Car hard to start sometimes

oldsmobile
alero

#1

Hello,

Vehicle is Oldsmobile Alero 2004, 3.4L V6, 160000 miles.

I’ve been having intermittent problems starting my car lately, maybe over the last month or so. What happens is when I turn it to Start it will crank and crank but not start. If I stop trying, wait a sec, then try again sometimes it works on the 2nd try, sometimes it takes 3 or 4 tries. I’ve never been unable to get it to start yet.

I didn’t think it was a battery/starter issue as it sounds normal just won’t start. The battery was old so I replaced it anyways but it didn’t make a difference.

It seems like it happens most often when its hot outside and I haven’t recently driven the car. If the car was driven recently and its hold or cold outside it always seems to start up effortlessly.

I have no noticeable drivability issues that I can tell. Also have no check engine light issues. Didn’t replace anything recently that would be related that I know of. I cleaned the throttle body to EGR port that was clogged and giving me PO401 a while back, but that was about 4 months prior to this problem starting so I doubt related.

From what I can tell from research theories are Fuel Filter (which has NEVER been replaced as far as I know), dirty fuel injectors (never been cleaned as far as I know), or faulty crankshaft position sensor.

Anybody have any ideas or recommendations? Any cleaner worth trying out as a first step? Any other likely cause of the problem?

Thanks!


#2

One more diagnostic step: turn the key to Run (not all the way to Start) and let the fuel pump run. You might hear it. After a few seconds it will turn off. Turn the key to Off, then Run, then wait a few seconds, then Off. Each time you do the “key dance” you are making the fuel pump bring up fuel pressure. When you then turn the key to Start, what happens?


#3

So I left work and it was nice and hot outside. I did the key dance three times, did what you described it would do (I can hear the fuel pump turn on, then off after about 2 seconds), and the car started right up. So I’ve had it start fine on hot days before, but if I do this the next few days and I see continual positive results what do you think that means? What if the opposite is true, that I see no consistent results from doing it?

Thanks!


#4

@shanonia had you test the fuel pump pressure - OK - and looked for a leak - Yes, you have one. The leak is internal. Either one or more of the injectors is leaking or the check valve on the fuel pump is leaking the fuel pressure down over the time it sits. Making you run the pump a bit (key dance) to pump the pressure up enough to start the car just proved it isn’t the fuel filter nor the CPS. Try a couple of tanks of gas with injector cleaner added.
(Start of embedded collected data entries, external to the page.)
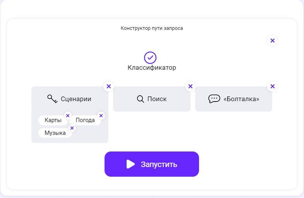Viewport: 304px width, 198px height.
Task: Delete the Карты tag
Action: coord(68,115)
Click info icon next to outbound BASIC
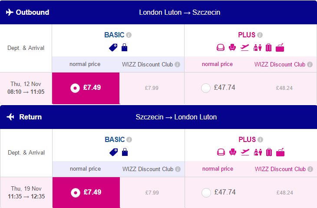 [129, 35]
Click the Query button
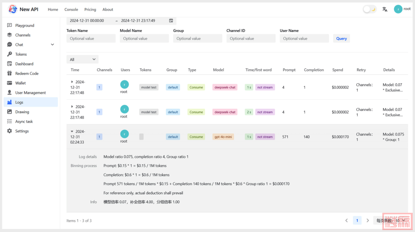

That might make the problem go away. If not, it is more likely the fuel pump check valve. Since the car has 160K, the pump may be on its last legs anyway so change it.


#5

I’d follow Mustingman’s lead. Click and Clack recommend fuel system cleaner that has Techron in it, and I’ve seen at least one such brand in the stores over the years. If it’s a leaking injector, that stuff might clean it and restore its function.

As long as you and any other driver know the key dance, and it works, you can choose to delve further into repairing it, or let it be.


#6

I’ll second the Techron suggestion. I used to have a Taurus SHO with that would develop the same starting problem about every 18 months. One bottle of Techron would clean it right up. Not a commercial, just personal experience. Other products can perform the same task.


#7

Ok great guys, thanks for the help. I’ll try the Techron first and if it still acts up I’ll replace the Fuel Pump most likely.

Thanks!


#8

The test you did proves it the fuel pump.


#9

If you are talking about the “key dance” as the test the OP did, I don’t think if proves it is the fuel pump at all. That points to losing fuel system pressure and having to trick the pump into pressurizing the system so the injectors spray fuel.


#10

I’d agree you are losing fuel pressure but the question is whether its from a stuck injector, the check ball, or the pump itself.


#11

OP needs a fuel pressure leak down test. Why guess? It’s a fairly simple thing for a shop to prove one way or the other whether the fuel pressure is holding like it should or not after the engine is shut off.


#12

The thing is all a pressure test will tell you is that you are losing pressure. It doesn’t tell you where. Seems to me as a test, if you pinched off the return hose and still lose pressure it would be an injector. If not the check ball or weak pump.